TEKS BACAAN —
* * * * * * *
Plagiasi, Saya Harus Melawan!

Saya menulis kisah ini untuk membangun keyakinan pada diri sendiri, bahwa mengusut plagiasi tulisan itu pantas dilakukan. Sebulan sekali saya menulis kolom untuk salah satu media nasional di Indonesia. Pada tanggal itu, selisih beberapa jam, saya mendapati content tulisan saya diakui oleh orang lain sebagai pendapatnya dalam format wawancara. Dan tidak tanggung-tanggung, kutipan content tulisan saya itu muncul dalam bentuk wawancara di 12 media online. Lagi, yang melakukan adalah ketua umum dari sebuah lembaga kaliber nasional.
* * * * * * *
Baris-baris data penunjukan
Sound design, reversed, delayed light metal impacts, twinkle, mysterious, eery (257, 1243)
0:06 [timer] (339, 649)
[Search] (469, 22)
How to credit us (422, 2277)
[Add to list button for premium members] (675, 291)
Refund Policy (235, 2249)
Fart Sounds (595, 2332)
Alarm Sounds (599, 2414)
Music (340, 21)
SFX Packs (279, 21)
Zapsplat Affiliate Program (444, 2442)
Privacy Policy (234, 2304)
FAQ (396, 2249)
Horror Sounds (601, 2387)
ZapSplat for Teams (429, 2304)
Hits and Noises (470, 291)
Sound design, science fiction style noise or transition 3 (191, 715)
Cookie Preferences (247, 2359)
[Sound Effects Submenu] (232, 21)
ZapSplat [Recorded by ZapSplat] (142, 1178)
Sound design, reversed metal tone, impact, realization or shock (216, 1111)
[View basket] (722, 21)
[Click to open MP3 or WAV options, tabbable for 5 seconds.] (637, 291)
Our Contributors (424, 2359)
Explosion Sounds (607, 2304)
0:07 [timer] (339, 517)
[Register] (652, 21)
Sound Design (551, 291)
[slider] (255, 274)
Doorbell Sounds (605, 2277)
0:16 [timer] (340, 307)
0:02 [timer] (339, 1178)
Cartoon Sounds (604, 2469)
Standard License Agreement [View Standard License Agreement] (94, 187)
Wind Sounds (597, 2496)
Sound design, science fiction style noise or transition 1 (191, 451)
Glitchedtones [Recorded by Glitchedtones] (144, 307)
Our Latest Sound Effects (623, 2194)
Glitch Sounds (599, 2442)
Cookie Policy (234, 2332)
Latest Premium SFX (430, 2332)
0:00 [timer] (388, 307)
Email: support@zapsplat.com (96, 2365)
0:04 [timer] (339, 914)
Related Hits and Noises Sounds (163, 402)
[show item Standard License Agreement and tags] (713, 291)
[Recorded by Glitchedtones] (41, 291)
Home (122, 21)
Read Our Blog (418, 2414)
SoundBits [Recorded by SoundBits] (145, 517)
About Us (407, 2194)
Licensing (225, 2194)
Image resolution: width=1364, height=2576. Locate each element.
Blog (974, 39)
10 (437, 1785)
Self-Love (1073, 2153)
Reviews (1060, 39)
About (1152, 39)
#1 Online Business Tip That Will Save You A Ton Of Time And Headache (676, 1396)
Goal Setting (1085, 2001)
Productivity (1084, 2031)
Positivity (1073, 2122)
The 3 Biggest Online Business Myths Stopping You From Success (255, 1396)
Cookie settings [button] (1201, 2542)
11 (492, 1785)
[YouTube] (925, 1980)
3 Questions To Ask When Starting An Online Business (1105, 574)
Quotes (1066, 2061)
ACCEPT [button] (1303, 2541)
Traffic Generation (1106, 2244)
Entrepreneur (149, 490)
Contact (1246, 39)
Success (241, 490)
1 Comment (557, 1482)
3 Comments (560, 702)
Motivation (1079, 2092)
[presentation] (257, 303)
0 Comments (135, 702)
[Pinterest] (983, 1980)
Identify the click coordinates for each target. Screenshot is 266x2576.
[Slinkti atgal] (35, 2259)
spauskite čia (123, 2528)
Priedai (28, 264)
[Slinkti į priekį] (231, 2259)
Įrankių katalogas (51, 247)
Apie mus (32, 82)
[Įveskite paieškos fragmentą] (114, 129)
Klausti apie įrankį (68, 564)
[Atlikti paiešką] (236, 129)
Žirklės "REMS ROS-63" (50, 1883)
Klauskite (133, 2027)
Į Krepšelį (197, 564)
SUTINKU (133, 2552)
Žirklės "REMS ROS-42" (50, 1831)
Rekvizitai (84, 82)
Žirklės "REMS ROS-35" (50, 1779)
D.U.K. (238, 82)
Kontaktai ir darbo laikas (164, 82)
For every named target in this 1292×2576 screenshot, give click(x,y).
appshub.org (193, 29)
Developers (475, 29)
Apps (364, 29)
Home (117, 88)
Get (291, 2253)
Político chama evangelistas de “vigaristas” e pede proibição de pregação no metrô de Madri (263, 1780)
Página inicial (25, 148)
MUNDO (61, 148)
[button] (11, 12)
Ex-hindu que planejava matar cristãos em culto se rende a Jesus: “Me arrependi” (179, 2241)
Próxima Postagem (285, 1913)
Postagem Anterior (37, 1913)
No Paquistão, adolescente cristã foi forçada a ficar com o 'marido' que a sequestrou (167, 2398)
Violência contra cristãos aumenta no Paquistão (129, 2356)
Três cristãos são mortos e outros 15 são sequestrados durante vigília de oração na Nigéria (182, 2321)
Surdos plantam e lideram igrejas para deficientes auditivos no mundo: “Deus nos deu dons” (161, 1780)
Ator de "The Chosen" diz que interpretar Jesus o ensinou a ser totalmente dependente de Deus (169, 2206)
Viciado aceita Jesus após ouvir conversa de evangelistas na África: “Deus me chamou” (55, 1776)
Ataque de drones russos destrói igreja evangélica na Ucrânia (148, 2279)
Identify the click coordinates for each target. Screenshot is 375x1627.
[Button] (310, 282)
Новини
* * * * * * *
KETENTUAN TUGAS —
a: Salin dengan tepat bagian teks tentang plagiasi, mulai dari kata-kata "Saya menulis kisah" dan berhenti setelah kata-kata "lembaga kaliber nasional.".
b: Lanjutkan teks tentang plagiasi tulisan itu, mulai setelah kalimat terakhirnya.

HASIL AKHIR —
a:
Saya menulis kisah ini untuk membangun keyakinan pada diri sendiri, bahwa mengusut plagiasi tulisan itu pantas dilakukan. Sebulan sekali saya menulis kolom untuk salah satu media nasional di Indonesia. Pada tanggal itu, selisih beberapa jam, saya mendapati content tulisan saya diakui oleh orang lain sebagai pendapatnya dalam format wawancara. Dan tidak tanggung-tanggung, kutipan content tulisan saya itu muncul dalam bentuk wawancara di 12 media online. Lagi, yang melakukan adalah ketua umum dari sebuah lembaga kaliber nasional.

b:
Saya membagi kegelisahan itu ke beberapa kolega dan mereka mendukung agar saya melakukan somasi. Lalu lewat salah seorang teman, Dr. Yossy Hizkia Polimpung, saya dihubungkan dengan salah satu advokat kantor lembaga bantuan hukum di Indonesia. Saya berkirim surat resmi untuk meminta bantuannya dan yang bersangkutan menyanggupi dan menyempurnakan draf somasi yang saya buat. 

Lewat advokat itu saya menjadi paham bahwa prosesnya bisa jadi tidak sederhana. Setelah somasi pertama dilayangkan, bila orang tersebut tak punya i'tikad baik, saya harus melayangkan somasi kedua dan ketiga. Dan bila somasi ketiga tetap tidak diindahkan, barulah saya bisa menindaklanjutinya melalui jalur hukum, baik perdata maupun pidana. Itu artinya, bila terjadi, saya harus melaporkan resmi kepada polisi (dengan segenap prosesnya) barulah kemudian ke pengadilan.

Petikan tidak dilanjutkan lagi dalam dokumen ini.